Some Democrats are flirting with court packing.

What’s that?

Adding more justices to the Supreme Court. It’s not a new idea. In the 1930s, FDR pushed legislation that would add more justices to the court after it blocked some of his New Deal laws. But the bill didn’t go anywhere. Fast-forward a little more than 80 years and some progressive activists and lawmakers have suggested the idea again.


Because they’re frustrated with the increasingly conservative makeup of the court and how it got that way – if President Trump’s third SCOTUS nominee gets confirmed, a president who lost the popular vote will have named a third of the court’s nine justices. Dems are also angry about the GOP’s quick moves to nominate and confirm a replacement for the late Justice Ruth Bader Ginsburg weeks before the election, after Republicans refused for months to consider former President Obama’s SCOTUS nominee back in 2016, citing that it was an election year. Now some want to add justices to even things out.

Can they do that?

Technically, yes. Whether it happens is a different story. The Constitution doesn’t set the number of justices for the Supreme Court and Congress can pass legislation to change the size of the court. In fact, the number of justices fluctuated throughout the 1800s. But there have been nine since 1869. 

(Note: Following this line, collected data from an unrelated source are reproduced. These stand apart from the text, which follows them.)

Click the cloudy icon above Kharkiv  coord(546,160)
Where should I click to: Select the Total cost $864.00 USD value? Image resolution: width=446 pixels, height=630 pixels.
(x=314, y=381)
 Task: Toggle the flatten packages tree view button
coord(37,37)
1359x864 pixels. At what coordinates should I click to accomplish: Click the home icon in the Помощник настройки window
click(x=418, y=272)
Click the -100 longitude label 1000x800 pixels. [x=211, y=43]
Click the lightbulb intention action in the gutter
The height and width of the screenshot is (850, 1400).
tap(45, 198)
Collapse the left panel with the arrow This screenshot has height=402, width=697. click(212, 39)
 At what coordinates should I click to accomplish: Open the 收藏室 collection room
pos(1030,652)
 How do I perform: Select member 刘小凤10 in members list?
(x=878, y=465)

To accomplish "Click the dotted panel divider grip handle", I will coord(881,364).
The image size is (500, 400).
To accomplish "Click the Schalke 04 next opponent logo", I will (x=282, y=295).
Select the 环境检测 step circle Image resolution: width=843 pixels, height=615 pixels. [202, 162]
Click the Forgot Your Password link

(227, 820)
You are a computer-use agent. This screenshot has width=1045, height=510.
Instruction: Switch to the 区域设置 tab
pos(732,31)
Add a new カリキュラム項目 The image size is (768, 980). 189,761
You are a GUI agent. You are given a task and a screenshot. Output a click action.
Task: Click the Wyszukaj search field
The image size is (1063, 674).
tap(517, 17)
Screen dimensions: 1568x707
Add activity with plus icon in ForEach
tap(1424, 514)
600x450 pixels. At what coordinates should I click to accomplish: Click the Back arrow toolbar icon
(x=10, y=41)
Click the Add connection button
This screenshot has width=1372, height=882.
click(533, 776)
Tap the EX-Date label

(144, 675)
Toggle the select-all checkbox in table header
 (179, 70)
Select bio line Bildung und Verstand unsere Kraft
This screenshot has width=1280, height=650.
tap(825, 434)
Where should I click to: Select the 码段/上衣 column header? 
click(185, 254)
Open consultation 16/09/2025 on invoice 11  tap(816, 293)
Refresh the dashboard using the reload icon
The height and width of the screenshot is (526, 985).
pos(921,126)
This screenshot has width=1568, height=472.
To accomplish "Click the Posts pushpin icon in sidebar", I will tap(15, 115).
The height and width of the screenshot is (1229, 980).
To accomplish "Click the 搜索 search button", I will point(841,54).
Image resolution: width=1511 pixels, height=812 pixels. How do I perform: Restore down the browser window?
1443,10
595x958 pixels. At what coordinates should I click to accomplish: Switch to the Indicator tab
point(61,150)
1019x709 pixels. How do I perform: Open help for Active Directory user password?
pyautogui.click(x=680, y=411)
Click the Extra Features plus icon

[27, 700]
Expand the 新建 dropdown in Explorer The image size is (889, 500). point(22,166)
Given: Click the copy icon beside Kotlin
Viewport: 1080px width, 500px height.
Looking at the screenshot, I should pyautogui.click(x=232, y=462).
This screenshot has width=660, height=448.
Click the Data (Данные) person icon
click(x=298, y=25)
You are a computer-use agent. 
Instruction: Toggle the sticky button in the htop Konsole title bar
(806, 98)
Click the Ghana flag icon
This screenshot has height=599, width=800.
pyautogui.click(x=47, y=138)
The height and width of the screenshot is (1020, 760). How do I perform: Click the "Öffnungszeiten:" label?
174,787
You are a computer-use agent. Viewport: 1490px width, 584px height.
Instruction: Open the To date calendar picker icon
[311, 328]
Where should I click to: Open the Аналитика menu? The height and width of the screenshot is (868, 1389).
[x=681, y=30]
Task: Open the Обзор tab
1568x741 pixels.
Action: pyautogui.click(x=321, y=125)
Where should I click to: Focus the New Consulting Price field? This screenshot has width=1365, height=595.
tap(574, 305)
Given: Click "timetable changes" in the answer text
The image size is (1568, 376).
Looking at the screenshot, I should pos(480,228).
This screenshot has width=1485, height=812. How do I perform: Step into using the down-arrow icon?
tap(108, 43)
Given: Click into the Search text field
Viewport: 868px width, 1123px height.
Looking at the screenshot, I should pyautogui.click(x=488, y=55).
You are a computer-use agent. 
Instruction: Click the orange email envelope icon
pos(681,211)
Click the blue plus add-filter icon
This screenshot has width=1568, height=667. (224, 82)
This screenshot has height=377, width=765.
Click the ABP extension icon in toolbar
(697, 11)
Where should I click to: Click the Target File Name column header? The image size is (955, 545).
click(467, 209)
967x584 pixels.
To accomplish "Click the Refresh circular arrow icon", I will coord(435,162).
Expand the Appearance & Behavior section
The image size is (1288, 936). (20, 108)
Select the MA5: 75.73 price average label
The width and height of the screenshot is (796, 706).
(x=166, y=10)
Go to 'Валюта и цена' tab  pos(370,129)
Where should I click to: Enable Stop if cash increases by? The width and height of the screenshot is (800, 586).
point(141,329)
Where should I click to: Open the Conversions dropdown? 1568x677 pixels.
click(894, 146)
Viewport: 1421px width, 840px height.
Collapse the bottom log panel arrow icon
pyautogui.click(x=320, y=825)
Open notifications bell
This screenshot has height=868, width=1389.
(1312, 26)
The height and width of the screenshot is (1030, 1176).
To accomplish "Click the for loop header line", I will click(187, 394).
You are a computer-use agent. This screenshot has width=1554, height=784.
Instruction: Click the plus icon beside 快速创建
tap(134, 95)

So there’s a long-standing precedent here.

Yes. But court packing gained traction during the 2020 Democratic primary race. Several Dem candidates said they were open to it, including Sen. Elizabeth Warren (D-MA) and VP candidate and Sen. Kamala Harris (D-CA). And after the death of Justice Ruth Bader Ginsburg, it became the talk of the political town (at least among Dems). Republicans have called the idea radical. But if Democrats regain control of the Senate and presidency after the election, it could happen. Although Democratic presidential nominee Joe Biden hasn’t really been about it. He’s said Democrats would “rue that day” if they added justices to the court. (That’s because if Democrats expand the court now, Republicans could always do it later.) But he could face more pressure to consider the idea if Barrett is confirmed.


The Senate appears to have the votes to confirm Barrett, Trump’s third pick for the Supreme Court. So Democrats are looking for other ways to minimize the court’s move toward the right. And that means court packing – an idea that had once been out of the political mainstream – is getting a second look.